Your goal: Scan the material below for lines with the string "Maraton". State how many there are and nothing else.
- - -
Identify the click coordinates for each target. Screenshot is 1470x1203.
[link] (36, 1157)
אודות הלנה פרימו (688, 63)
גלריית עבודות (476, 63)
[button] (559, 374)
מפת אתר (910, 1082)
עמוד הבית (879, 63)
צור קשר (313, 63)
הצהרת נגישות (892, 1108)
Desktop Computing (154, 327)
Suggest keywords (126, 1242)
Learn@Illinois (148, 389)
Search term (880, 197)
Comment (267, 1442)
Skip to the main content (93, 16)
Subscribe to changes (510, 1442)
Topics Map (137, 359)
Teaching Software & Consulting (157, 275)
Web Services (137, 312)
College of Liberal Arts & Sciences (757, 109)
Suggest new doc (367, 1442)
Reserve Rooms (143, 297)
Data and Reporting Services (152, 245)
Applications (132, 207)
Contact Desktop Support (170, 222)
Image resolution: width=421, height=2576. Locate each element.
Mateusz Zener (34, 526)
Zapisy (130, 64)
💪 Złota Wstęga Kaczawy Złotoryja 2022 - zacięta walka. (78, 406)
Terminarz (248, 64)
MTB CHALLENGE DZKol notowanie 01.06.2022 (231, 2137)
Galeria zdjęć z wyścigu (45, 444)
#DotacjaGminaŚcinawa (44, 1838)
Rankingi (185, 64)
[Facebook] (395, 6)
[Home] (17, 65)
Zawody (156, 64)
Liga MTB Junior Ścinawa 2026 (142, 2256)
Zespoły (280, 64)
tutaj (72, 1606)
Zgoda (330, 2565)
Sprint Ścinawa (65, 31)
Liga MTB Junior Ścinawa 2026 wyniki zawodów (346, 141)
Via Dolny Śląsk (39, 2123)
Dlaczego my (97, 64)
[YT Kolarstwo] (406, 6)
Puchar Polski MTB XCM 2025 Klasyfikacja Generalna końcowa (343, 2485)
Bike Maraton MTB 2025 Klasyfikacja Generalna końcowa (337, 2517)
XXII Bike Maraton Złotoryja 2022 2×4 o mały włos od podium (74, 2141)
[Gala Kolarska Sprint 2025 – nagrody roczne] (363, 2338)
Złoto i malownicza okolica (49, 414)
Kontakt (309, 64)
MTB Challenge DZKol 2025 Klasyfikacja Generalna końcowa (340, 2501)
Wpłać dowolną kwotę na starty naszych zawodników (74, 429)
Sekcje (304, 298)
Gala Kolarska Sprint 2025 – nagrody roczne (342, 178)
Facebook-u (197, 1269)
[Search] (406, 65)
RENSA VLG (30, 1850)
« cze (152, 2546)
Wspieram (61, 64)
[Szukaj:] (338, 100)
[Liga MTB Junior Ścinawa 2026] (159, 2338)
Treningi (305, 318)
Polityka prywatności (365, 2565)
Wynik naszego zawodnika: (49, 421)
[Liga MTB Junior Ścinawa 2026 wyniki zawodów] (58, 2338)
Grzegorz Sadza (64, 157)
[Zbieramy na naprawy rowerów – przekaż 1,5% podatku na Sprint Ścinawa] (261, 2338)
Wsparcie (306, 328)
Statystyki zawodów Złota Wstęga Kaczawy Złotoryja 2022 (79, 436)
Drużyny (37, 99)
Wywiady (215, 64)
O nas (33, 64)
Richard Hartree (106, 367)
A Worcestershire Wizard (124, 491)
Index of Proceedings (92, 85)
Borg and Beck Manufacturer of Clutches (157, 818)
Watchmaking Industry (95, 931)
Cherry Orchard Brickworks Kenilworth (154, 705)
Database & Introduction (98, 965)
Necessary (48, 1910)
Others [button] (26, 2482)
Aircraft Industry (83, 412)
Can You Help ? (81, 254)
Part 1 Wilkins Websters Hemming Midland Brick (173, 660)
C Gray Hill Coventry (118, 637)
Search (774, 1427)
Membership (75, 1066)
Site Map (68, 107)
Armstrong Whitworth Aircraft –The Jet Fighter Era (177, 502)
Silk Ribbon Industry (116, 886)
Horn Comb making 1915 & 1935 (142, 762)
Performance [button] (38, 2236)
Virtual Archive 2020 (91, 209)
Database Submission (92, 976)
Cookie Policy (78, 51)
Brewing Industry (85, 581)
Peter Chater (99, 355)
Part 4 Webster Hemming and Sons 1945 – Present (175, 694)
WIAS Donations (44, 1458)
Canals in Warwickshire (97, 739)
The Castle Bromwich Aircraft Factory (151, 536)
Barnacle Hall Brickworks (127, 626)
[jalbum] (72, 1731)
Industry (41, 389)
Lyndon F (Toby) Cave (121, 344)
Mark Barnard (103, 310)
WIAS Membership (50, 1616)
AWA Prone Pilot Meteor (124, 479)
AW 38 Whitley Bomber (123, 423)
- - -
Response area: 2